= TEXT SEGMENT =
CEO of the Royal Society of Chemistry since 2011, Robert, has been a firm supporter of diversity within the scientific community.

From early capers with a chemistry set to CEO of the Royal Society of Chemistry, Robert discusses his own journey through a career in the chemical sciences.

Natural curiosity

Today he is the chief executive officer of the UK’s professional body for chemical scientists, but Robert hadn’t always envisaged a career in chemistry. At a young age he leant more towards arts subjects, although science classes at school and trips to the museum helped spark an interest in experimentation and a desire to learn more about the world around him. 

"In the 1960s in UK primary schools there was often a nature table and we were encouraged to bring in things we had found to share with the class. At that time I was also particularly interested in a small local museum that had a series of displays of stuffed birds and their eggs. So for me a general interest in the natural world came before any specific interest in chemistry."

None of his relatives had previously been involved in the science sectors and Robert was the first of his immediate family to go to university. He believes that a close relationship with his cousin – the two were born just two weeks apart and are the sons of identical twin sisters – helped to spur both of them towards careers in science.

"I think we drove each other forward in terms of experimentation, added to which our mothers were, like many twins, very competitive. I think it’s interesting that he became a radio-astronomer and I became a chemist."

= WHAT TO WORK ON =
1. Reproduce everything in the profile of the Royal Society of Chemistry CEO from "None of his" down to "careers in science.".
2. Answer these questions using the profile of the Royal Society of Chemistry CEO:
(a) Since what year has Robert been CEO of the Royal Society of Chemistry?
(b) What did the small local museum that interested Robert display?
(c) What career did Robert's cousin go into?

Stored data
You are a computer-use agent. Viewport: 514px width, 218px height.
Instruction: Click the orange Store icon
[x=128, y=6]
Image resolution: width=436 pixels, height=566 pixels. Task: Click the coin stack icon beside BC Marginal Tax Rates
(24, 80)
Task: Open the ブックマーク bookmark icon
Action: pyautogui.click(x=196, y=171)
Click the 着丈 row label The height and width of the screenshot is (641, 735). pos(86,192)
==
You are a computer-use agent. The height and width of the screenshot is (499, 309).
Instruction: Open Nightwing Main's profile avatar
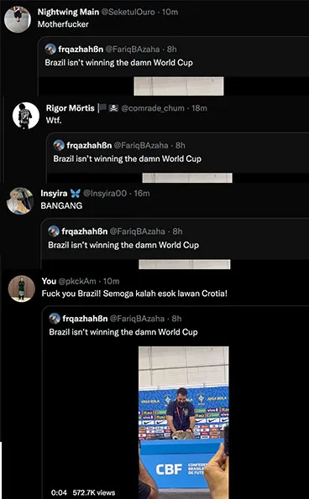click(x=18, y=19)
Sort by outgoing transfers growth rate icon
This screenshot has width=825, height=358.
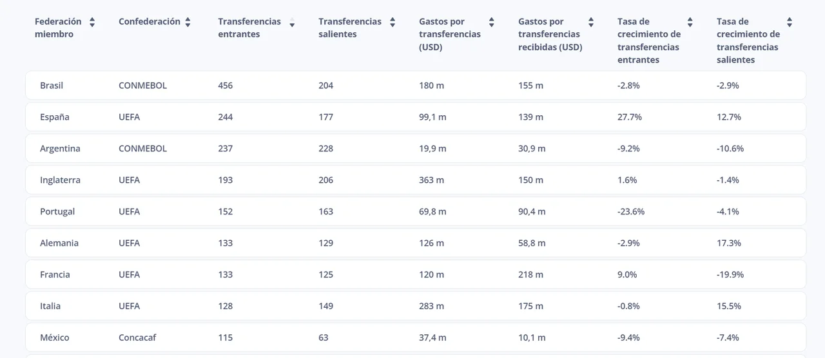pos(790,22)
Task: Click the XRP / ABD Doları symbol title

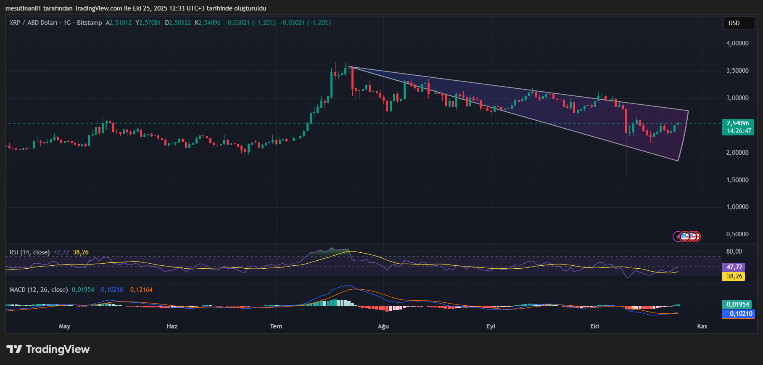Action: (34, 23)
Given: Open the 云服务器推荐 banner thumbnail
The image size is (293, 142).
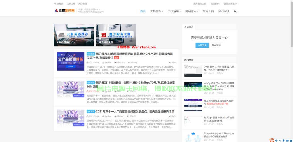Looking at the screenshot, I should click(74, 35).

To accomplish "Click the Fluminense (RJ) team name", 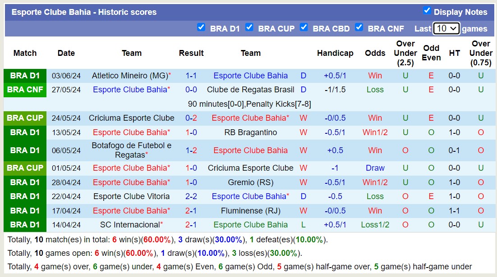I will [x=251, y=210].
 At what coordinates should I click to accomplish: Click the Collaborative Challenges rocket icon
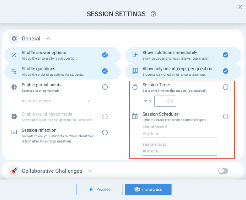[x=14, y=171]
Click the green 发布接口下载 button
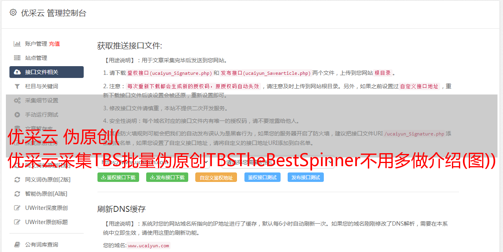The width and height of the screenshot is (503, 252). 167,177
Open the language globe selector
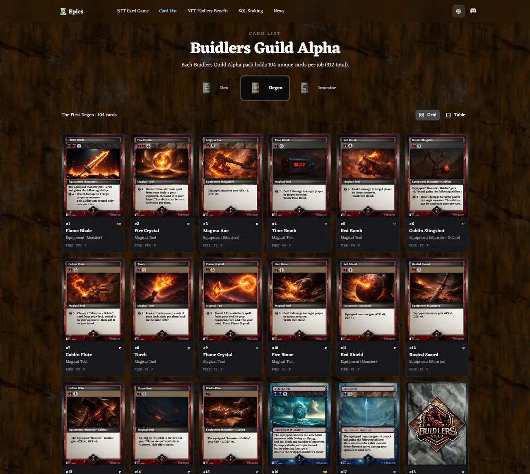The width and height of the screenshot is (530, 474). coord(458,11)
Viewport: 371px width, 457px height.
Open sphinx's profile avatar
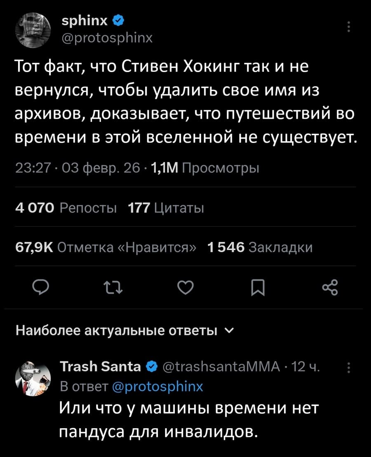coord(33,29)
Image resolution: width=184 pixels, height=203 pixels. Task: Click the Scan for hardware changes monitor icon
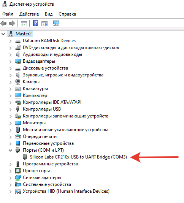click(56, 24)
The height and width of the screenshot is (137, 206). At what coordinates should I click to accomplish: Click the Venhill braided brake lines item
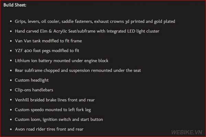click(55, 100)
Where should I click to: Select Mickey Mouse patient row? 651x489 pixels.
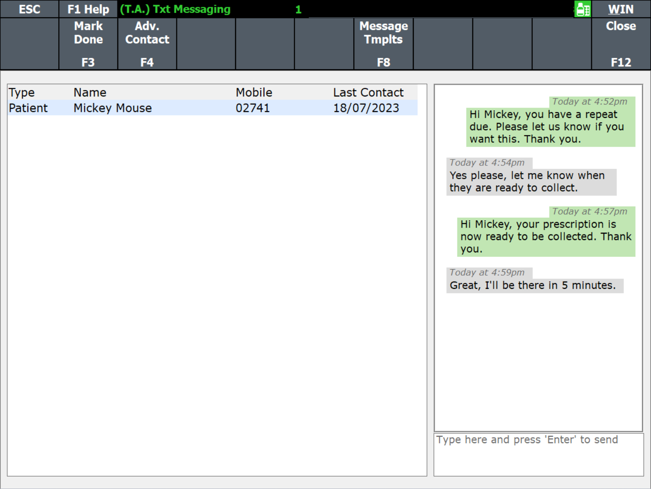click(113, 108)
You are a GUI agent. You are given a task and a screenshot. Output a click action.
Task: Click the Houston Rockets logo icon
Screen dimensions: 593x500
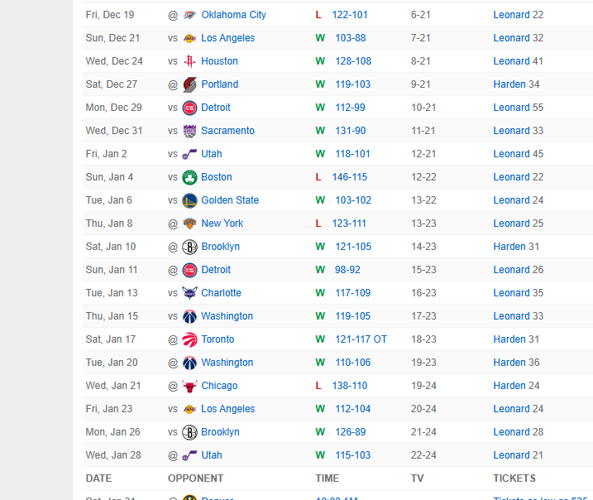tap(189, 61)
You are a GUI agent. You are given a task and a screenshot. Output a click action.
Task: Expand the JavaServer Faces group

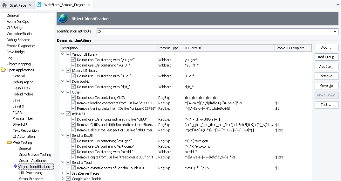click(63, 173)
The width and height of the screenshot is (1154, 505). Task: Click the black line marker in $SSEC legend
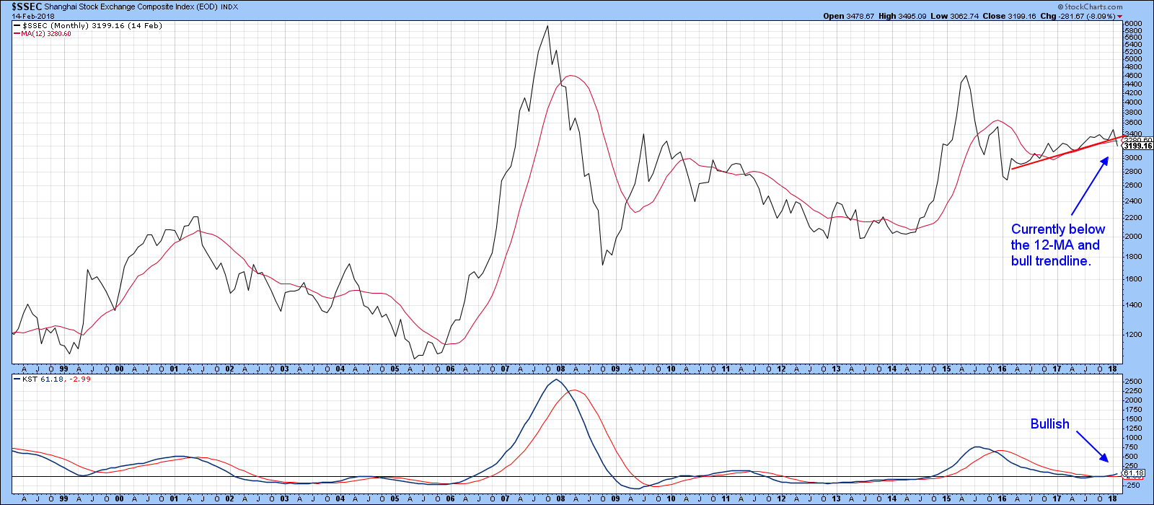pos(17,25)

= LIST OF ANSWERS =
1.
None of his relatives had previously been involved in the science sectors and Robert was the first of his immediate family to go to university. He believes that a close relationship with his cousin – the two were born just two weeks apart and are the sons of identical twin sisters – helped to spur both of them towards careers in science.

2.
(a) 2011
(b) Stuffed birds and their eggs
(c) He became a radio-astronomer.